Reviewed by Magdalena Ball
Venus in the Kitchen or Love’s Cookery Book
by Pilaff Bey
Edited by Norman Douglas
Introducton by Graham Greene
Bloomsbury, First published 1952, this edition April 2002
The recipes in Venus in the Kitchen were apparently collected with the aim of assisting various friends of the author revive their “declining vigour”. According to Bey’s introduction, they worked. Even if you have no need of the magical properties contained within the recipes of Venus in the Kitchen, the book is a lot of fun, and some of the recipes are even worth trying for their culinary rather than aphrodisiacal properties. The simple almond soup which opens the book is rather delicious, as are the Pilaff of Mutton (I used normal lamb), stuffed peppers (left out the kidneys), and eggs a la gruyere. Some of the drinks sound delicious too, such as “Loving Cup”, which mixes sugar with orange flower essence, nutmeg, cinnamon and ginger, ale, sherry and soda water, or “Sorbet of Champagne”, which is exactly what it professes (this would work on me!). The introduction by Graham Greene is charming enough to stand on its own, and the brief descriptive comments, which one suspects were written by editor Douglas, are droll and interesting, with such touches as “appetising, if not efficacious”, or “It might prove difficult to procure so varied an assortment of wild fowls anywhere at one and the same time; difficult too, to stuff a bigger bird like the lapwing into a smaller one like the plover.”

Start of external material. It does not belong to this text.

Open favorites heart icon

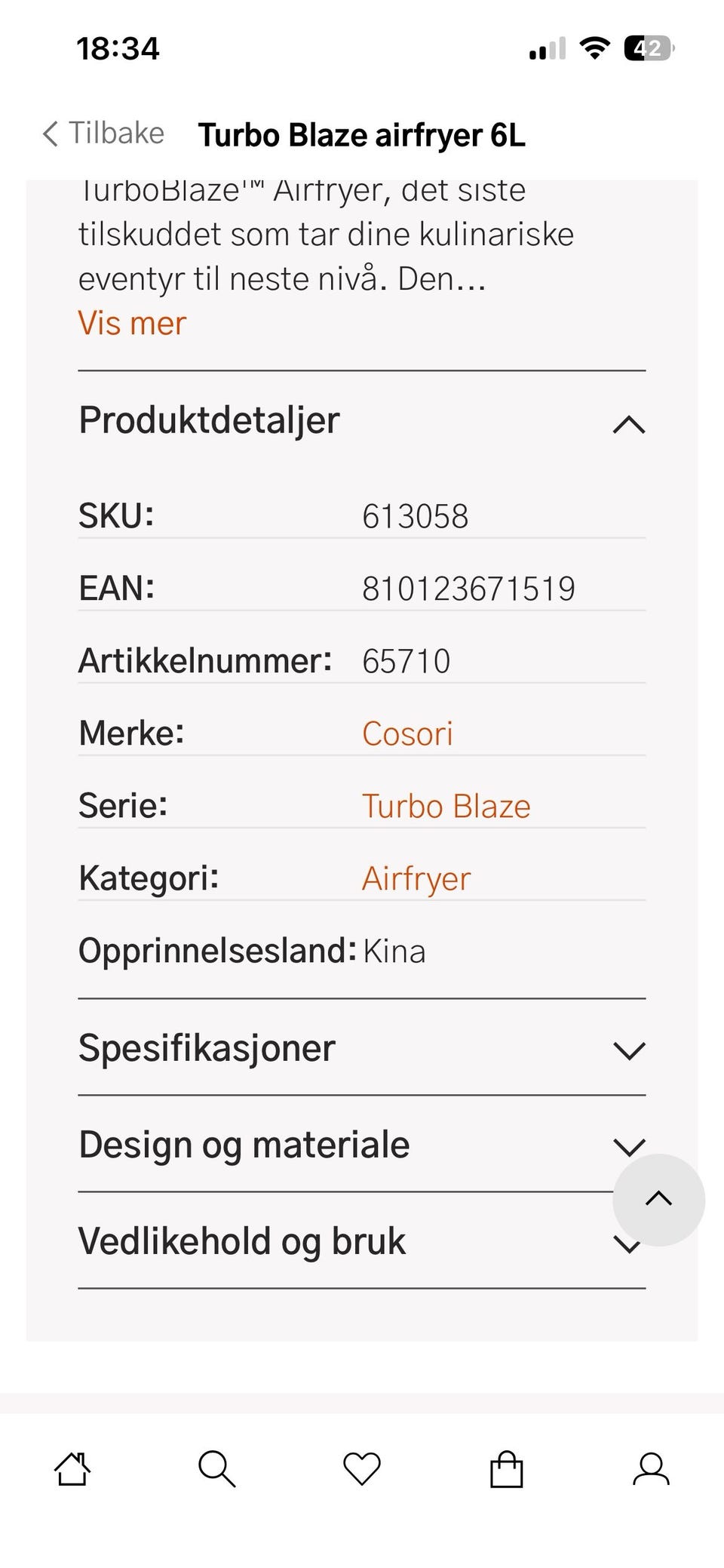[362, 1470]
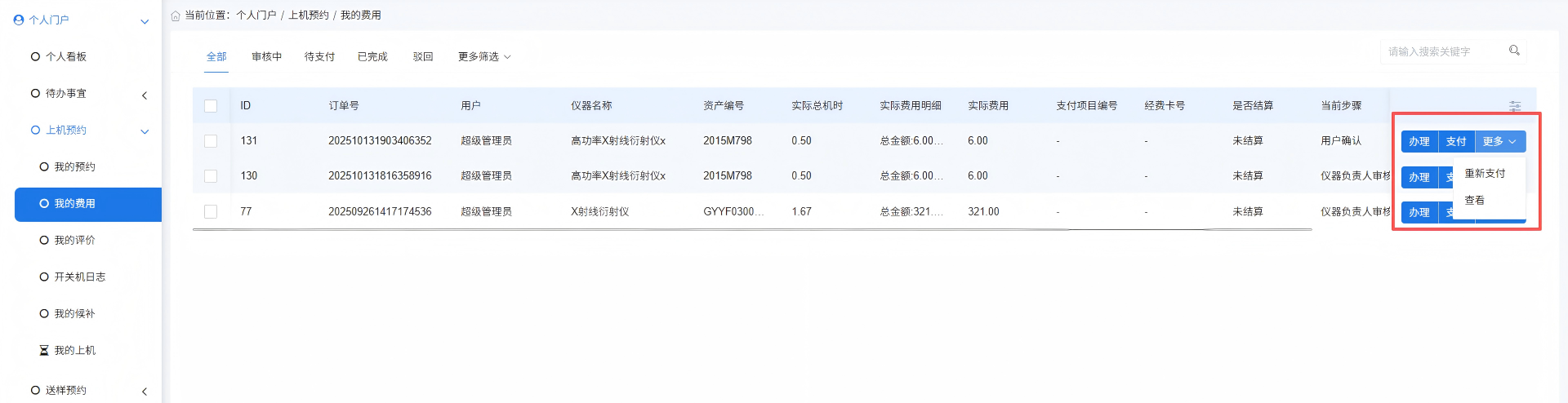Collapse the 上机预约 sidebar section
Image resolution: width=1568 pixels, height=403 pixels.
[145, 131]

Many of the recipes are actually meant to be outrageous rather than practical, and I found myself chuckling to such delicacies as Roti Sans Pareil, which starts with a large olived stuffed with a paste made of anchovy, capers, and oil (innocuous enough), and moves through the stuffing of the olive into a “bec-figue (garden warbler), and that into a fat ortolan, that into a boned lark, that into a boned thrush, and so on until the final product, a boned bustard (stuffed with a turkey which has been stuffed with a goose), into a roasting pan. I’m sure if you were up to making this dish, you would require a long sleep afterwards from your exertions and for your digestion, so any aphrodesiacal properties would be negated. Other humourous dishes include a marmelade of carnations (probably very fragrant), a stuffed pigs head (if that doesn’t put you off, nothing will), a simmered crane, lamb and bulls testicles, and filleted, fried skink (readily available in my part of the world).

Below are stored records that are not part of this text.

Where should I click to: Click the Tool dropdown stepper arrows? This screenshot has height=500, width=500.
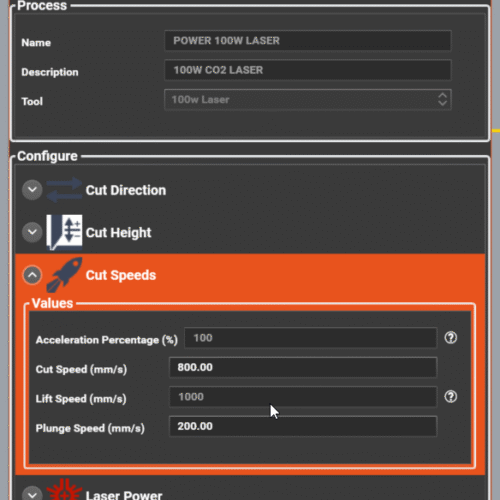click(442, 99)
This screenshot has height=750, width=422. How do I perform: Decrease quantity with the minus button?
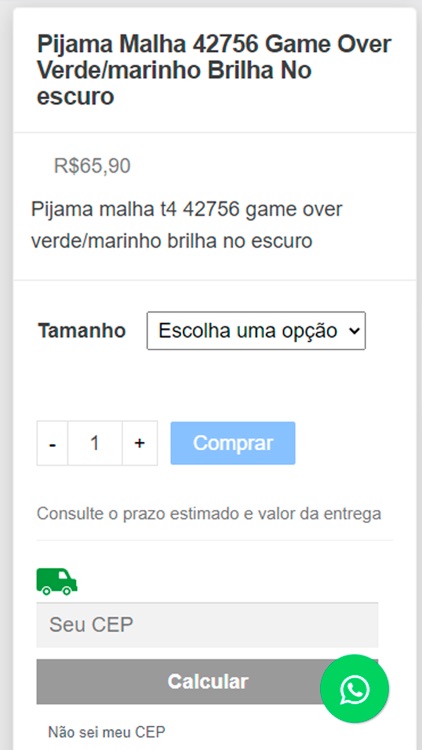[52, 443]
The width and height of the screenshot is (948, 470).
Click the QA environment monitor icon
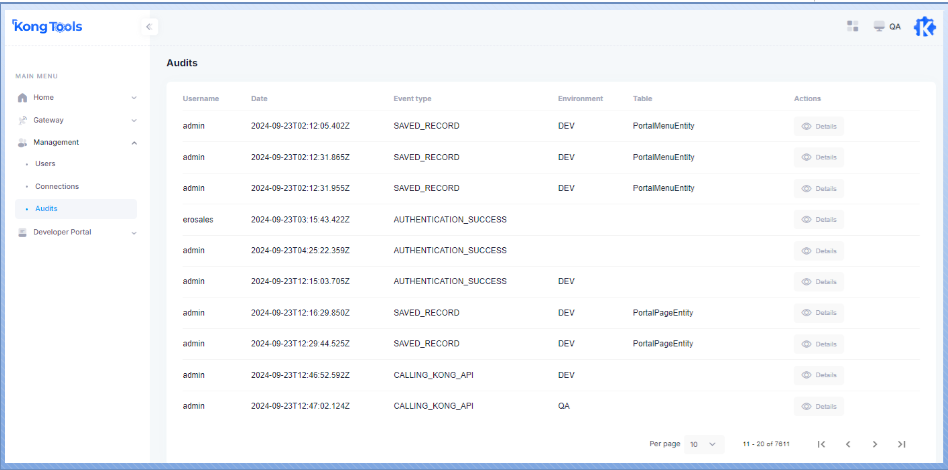879,26
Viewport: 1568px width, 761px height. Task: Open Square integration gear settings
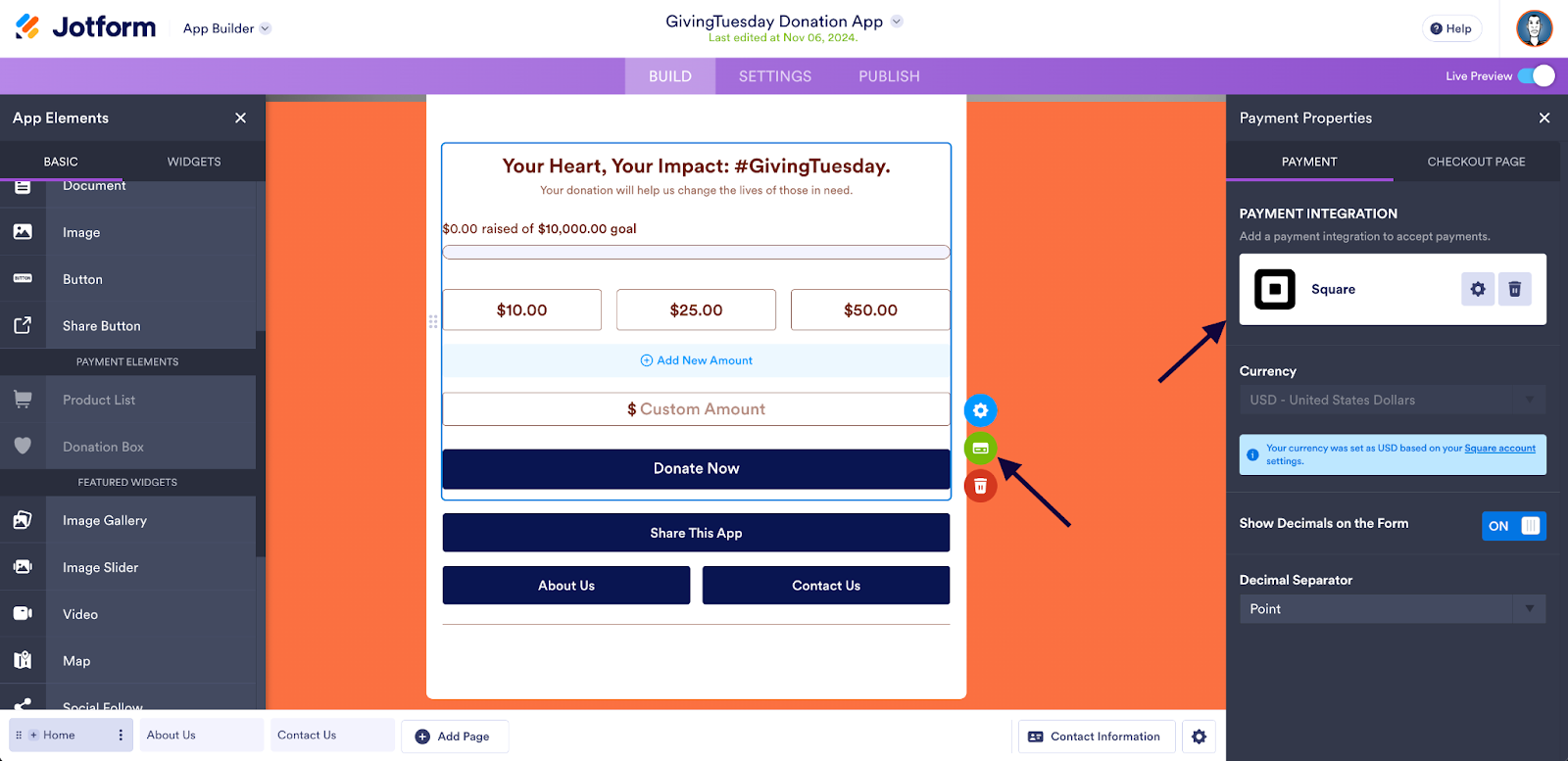(1478, 289)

The book is more of a read than a kitchen companion, but there are some lovely classic recipes amidst the grimace producing ones , and if you are really in need of a little help with your love life, you could do worse than trying out some of the potions described in this little pink book. For the rest of us, this book makes a nice addition to the literary/culinary shelf. The book has recently been republished, and was a cult classic in its day. The next time someone serves you a dish of salted skink, you’ll know exactly what they are after.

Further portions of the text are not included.